The obscurity that enshrouded the mastodon provoked in Pécuchet's mind a longing to search for it. He would fain have gone to Villers forthwith.

Bouvard objected that, to save themselves a possibly useless and certainly expensive journey, it would be desirable to make inquiries. So they wrote a letter to the mayor of the district, in which they asked him what had become of one Louis Bloche. On the assumption of his death, his descendants or collateral relations might be able to enlighten them as to his precious discovery, when he made it, and in what public place in the township this testimony of primitive times was deposited? Were there any prospects of finding similar ones?

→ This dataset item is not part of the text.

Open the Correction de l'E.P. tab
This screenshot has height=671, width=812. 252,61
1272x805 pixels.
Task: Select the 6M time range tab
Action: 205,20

What was the cost of a man and a car for a day?

And vainly did they make application to the deputy-mayor, and then to the first municipal councillor. They received no news from Villers. No doubt the inhabitants were jealous about their fossils--unless they had sold them to the English. The journey to the Hachettes was determined upon.

Bouvard and Pécuchet took the public conveyance from Falaise to Caen. Then a covered car brought them from Caen to Bayeux; from Bayeux, they walked to Port-en-Bessin.

They had not been deceived. There were curious stones alongside the Hachettes; and, assisted by the directions of the innkeeper, they succeeded in reaching the strand.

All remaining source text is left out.